# Requirement:
Each line that contains the word "icon" is to be copied from the records below.

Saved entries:

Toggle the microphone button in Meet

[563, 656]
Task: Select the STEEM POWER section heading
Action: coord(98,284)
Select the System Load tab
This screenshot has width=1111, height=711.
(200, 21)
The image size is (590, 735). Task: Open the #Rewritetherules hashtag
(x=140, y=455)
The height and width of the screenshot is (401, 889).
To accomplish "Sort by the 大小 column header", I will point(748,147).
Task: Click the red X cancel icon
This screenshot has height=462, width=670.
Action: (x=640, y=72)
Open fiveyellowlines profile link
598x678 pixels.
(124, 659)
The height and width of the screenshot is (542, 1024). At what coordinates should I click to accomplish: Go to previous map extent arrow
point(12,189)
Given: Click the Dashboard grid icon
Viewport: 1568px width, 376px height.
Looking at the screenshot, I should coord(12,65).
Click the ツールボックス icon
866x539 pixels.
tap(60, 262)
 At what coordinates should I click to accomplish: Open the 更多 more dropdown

# Answer area:
Task: Click the red X cancel icon
Given: Click the Dashboard grid icon
Click the ツールボックス icon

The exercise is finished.